+++ Data to examine +++
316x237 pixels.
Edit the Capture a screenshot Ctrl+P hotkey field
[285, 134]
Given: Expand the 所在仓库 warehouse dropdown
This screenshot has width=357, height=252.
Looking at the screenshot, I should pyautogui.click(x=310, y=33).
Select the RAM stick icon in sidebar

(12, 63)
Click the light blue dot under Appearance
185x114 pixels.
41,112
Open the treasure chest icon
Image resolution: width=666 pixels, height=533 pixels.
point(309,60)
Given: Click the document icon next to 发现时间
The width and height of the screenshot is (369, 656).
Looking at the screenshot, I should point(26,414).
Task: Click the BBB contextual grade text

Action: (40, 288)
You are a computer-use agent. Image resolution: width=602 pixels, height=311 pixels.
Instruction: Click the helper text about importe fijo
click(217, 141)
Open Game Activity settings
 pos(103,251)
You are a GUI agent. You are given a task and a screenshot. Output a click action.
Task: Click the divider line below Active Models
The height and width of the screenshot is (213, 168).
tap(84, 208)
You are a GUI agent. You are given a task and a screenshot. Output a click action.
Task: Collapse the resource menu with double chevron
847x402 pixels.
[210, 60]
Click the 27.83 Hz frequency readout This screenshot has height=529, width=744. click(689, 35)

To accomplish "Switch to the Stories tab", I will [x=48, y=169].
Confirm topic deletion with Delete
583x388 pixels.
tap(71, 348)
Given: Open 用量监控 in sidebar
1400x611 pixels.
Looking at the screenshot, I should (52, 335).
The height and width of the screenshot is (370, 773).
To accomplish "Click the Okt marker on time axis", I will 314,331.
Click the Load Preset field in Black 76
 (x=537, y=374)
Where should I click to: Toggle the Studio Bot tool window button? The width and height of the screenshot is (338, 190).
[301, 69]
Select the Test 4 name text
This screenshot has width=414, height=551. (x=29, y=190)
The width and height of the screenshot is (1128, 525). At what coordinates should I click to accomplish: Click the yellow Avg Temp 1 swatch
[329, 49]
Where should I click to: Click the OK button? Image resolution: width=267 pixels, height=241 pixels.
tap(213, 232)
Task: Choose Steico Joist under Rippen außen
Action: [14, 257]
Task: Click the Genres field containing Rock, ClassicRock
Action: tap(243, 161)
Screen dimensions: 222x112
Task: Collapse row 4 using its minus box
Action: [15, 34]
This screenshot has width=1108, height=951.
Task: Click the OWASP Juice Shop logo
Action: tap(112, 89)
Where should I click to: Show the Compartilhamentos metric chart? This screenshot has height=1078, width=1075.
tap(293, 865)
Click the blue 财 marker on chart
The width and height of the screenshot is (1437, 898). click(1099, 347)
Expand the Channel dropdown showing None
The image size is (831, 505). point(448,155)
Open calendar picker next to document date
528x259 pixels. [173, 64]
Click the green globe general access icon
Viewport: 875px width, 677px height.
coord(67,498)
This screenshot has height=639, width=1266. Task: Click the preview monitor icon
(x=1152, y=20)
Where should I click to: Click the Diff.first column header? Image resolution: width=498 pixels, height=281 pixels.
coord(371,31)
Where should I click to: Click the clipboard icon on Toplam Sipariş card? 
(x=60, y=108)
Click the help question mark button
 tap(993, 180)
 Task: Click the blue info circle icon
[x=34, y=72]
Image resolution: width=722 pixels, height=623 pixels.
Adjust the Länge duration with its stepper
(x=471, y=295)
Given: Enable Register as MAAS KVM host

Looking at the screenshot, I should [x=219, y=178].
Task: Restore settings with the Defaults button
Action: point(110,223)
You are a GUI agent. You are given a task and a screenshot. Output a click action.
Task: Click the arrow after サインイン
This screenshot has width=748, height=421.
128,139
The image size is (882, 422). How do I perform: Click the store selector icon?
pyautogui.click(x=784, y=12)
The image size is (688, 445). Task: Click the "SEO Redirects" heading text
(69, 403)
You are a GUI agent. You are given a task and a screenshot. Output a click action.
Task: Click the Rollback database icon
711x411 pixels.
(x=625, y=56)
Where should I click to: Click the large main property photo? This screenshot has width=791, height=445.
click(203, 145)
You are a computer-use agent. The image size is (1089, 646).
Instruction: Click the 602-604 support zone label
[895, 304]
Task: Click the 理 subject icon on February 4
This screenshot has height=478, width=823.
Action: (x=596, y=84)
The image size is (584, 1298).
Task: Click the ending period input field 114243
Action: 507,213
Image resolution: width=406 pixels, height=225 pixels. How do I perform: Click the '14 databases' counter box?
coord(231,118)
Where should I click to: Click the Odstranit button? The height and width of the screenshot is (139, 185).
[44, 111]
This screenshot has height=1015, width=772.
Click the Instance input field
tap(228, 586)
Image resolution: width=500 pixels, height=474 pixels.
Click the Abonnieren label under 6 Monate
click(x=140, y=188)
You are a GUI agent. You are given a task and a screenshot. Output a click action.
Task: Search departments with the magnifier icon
+++
## Problem to work on:
Please give every entry again, precisely as it appears.

## Result of this exercise:
316x237 pixels.
Edit the Capture a screenshot Ctrl+P hotkey field
[285, 134]
Given: Expand the 所在仓库 warehouse dropdown
This screenshot has width=357, height=252.
Looking at the screenshot, I should pyautogui.click(x=310, y=33).
Select the RAM stick icon in sidebar

(12, 63)
Click the light blue dot under Appearance
185x114 pixels.
41,112
Open the treasure chest icon
Image resolution: width=666 pixels, height=533 pixels.
point(309,60)
Given: Click the document icon next to 发现时间
The width and height of the screenshot is (369, 656).
Looking at the screenshot, I should point(26,414).
Task: Click the BBB contextual grade text

Action: (40, 288)
You are a computer-use agent. Image resolution: width=602 pixels, height=311 pixels.
Instruction: Click the helper text about importe fijo
click(217, 141)
Open Game Activity settings
 pos(103,251)
You are a GUI agent. You are given a task and a screenshot. Output a click action.
Task: Click the divider line below Active Models
The height and width of the screenshot is (213, 168).
tap(84, 208)
You are a GUI agent. You are given a task and a screenshot. Output a click action.
Task: Collapse the resource menu with double chevron
847x402 pixels.
[210, 60]
Click the 27.83 Hz frequency readout This screenshot has height=529, width=744. click(689, 35)

To accomplish "Switch to the Stories tab", I will [x=48, y=169].
Confirm topic deletion with Delete
583x388 pixels.
tap(71, 348)
Given: Open 用量监控 in sidebar
1400x611 pixels.
Looking at the screenshot, I should (52, 335).
The height and width of the screenshot is (370, 773).
To accomplish "Click the Okt marker on time axis", I will 314,331.
Click the Load Preset field in Black 76
 (x=537, y=374)
Where should I click to: Toggle the Studio Bot tool window button? The width and height of the screenshot is (338, 190).
[301, 69]
Select the Test 4 name text
This screenshot has width=414, height=551. (x=29, y=190)
The width and height of the screenshot is (1128, 525). At what coordinates should I click to accomplish: Click the yellow Avg Temp 1 swatch
[329, 49]
Where should I click to: Click the OK button? Image resolution: width=267 pixels, height=241 pixels.
tap(213, 232)
Task: Choose Steico Joist under Rippen außen
Action: [14, 257]
Task: Click the Genres field containing Rock, ClassicRock
Action: tap(243, 161)
Screen dimensions: 222x112
Task: Collapse row 4 using its minus box
Action: [15, 34]
This screenshot has width=1108, height=951.
Task: Click the OWASP Juice Shop logo
Action: tap(112, 89)
Where should I click to: Show the Compartilhamentos metric chart? This screenshot has height=1078, width=1075.
tap(293, 865)
Click the blue 财 marker on chart
The width and height of the screenshot is (1437, 898). click(1099, 347)
Expand the Channel dropdown showing None
The image size is (831, 505). point(448,155)
Open calendar picker next to document date
528x259 pixels. [173, 64]
Click the green globe general access icon
Viewport: 875px width, 677px height.
coord(67,498)
This screenshot has height=639, width=1266. Task: Click the preview monitor icon
(x=1152, y=20)
Where should I click to: Click the Diff.first column header? Image resolution: width=498 pixels, height=281 pixels.
coord(371,31)
Where should I click to: Click the clipboard icon on Toplam Sipariş card? 
(x=60, y=108)
Click the help question mark button
 tap(993, 180)
 Task: Click the blue info circle icon
[x=34, y=72]
Image resolution: width=722 pixels, height=623 pixels.
Adjust the Länge duration with its stepper
(x=471, y=295)
Given: Enable Register as MAAS KVM host

Looking at the screenshot, I should [x=219, y=178].
Task: Restore settings with the Defaults button
Action: point(110,223)
You are a GUI agent. You are given a task and a screenshot. Output a click action.
Task: Click the arrow after サインイン
This screenshot has width=748, height=421.
128,139
The image size is (882, 422). How do I perform: Click the store selector icon?
pyautogui.click(x=784, y=12)
The image size is (688, 445). Task: Click the "SEO Redirects" heading text
(69, 403)
You are a GUI agent. You are given a task and a screenshot. Output a click action.
Task: Click the Rollback database icon
711x411 pixels.
(x=625, y=56)
Where should I click to: Click the large main property photo? This screenshot has width=791, height=445.
click(203, 145)
You are a computer-use agent. The image size is (1089, 646).
Instruction: Click the 602-604 support zone label
[895, 304]
Task: Click the 理 subject icon on February 4
This screenshot has height=478, width=823.
Action: (x=596, y=84)
The image size is (584, 1298).
Task: Click the ending period input field 114243
Action: 507,213
Image resolution: width=406 pixels, height=225 pixels. How do I perform: Click the '14 databases' counter box?
coord(231,118)
Where should I click to: Click the Odstranit button? The height and width of the screenshot is (139, 185).
[44, 111]
This screenshot has height=1015, width=772.
Click the Instance input field
tap(228, 586)
Image resolution: width=500 pixels, height=474 pixels.
Click the Abonnieren label under 6 Monate
click(x=140, y=188)
You are a GUI agent. You are given a task and a screenshot. Output a click action.
Task: Search departments with the magnifier icon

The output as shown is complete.